Search code examples
cassemblyx86-64micro-optimizationinstructions

Instructions to copy the low byte from an int to a char: Simpler to just do a byte load?


I was reading a text book and it has an exercise that write x86-64 assembly code based on C code

//Assume that the values of sp and dp are stored in registers %rdi and %rsi

int *sp;
char *dp;
*dp = (char) *sp;

and the answer is:

//first approach

movl (%rdi), %eax    //Read 4 bytes
movb %al, (%rsi)     //Store low-order byte

I can understand it but just wondering can't we do sth simple in the first place as:

//second approach

movb (%rdi), %al    //Read one bytes only rather than read all four bytes
movb %al, (%rsi)     //Store low-order byte

isn't the second approach more concise and straightforward compared to the first approach which is a little bit unnescceary since we only care the lower byte of %rdi, and not really interested in its upper 3 bytes.


Solution

  • Yes, your byte-load way is correct but it's not actually more efficient on most CPUs.
    TL:DR: Generally avoid writing to byte or 16-bit registers when you have equally convenient options that don't do that.

    (And BTW, the suggestions you got in comments were both wrong: x86 is little-endian, and store-forwarding problems are very unlikely (although possible maybe on some older CPUs, IDK that might not be totally wrong).)


    Writing a partial register (narrower than 32-bit so it doesn't implicitly zero-extend into the full register) has a false dependency on the old value on some microarchitectures. i.e. movb (%rdi), %al decodes on Intel Haswell/Skylake as a micro-fused load+merge ALU operation. (Why doesn't GCC use partial registers?. Also for Intel Haswell/Skylake specifically, this has a lot of detail.)

    It would be more efficient to movzbl (%rdi), %eax to just do a zero-extending byte load.

    Or since we can assume that the last store to (%rdi) was dword or wider (so store-forwarding will be efficient if it's still in flight), it is actually most efficient to do a dword load with movl (%rdi), %eax. That avoids possible partial register penalties, and has smaller machine-code size than movzbl (smaller is better, as a tie-break between otherwise equal options in terms of uops). Also, some old AMD CPUs run movzbl slightly less efficiently than a dword mov load. (Like the zero-extending needs an ALU port).

    (Most CPUs run movzbl "for free" in a load port, some also run movsbl sign-extension in a load port without needing any ALU port, notably Intel Sandybridge-family.)
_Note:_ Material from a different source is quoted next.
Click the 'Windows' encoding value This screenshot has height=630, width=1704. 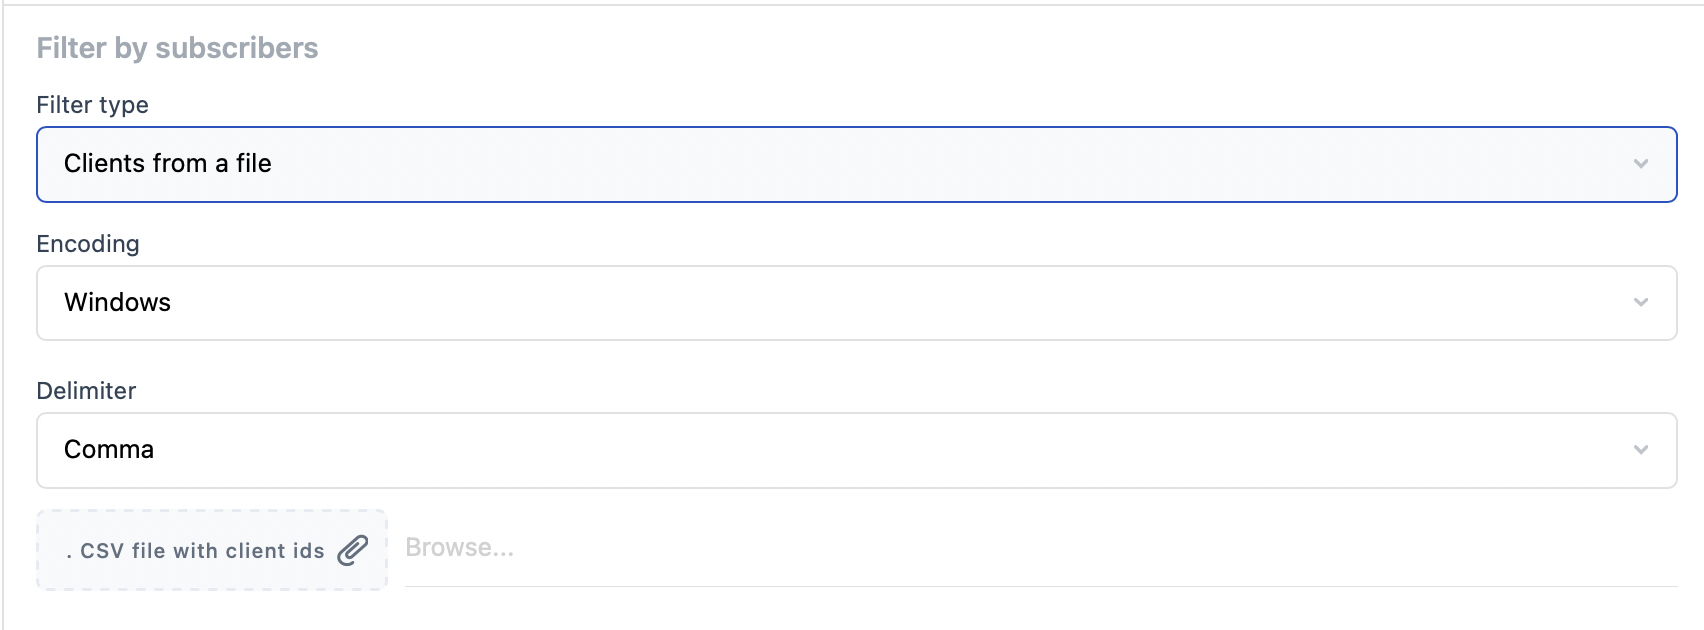[117, 302]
    Store forwarding is not a problem: all (?) current CPUs can forward efficiently from a dword store to a byte reload of any of the individual bytes, and definitely the low byte, especially when the dword store is aligned (like a C int will be). See https://blog.stuffedcow.net/2014/01/x86-memory-disambiguation/

    Of course, if you have a use for char value sign- or zero-extended into a register later, load that way.

    Or even better, as @Ira points out, if you're optimizing this code along with something that stored to *sp, you can ideally just use whatever is in the register and optimize away the store/reload. (It's undefined behaviour in C for any other thread to asynchronously change that memory because it's int *, not volatile or _Atomic int*.)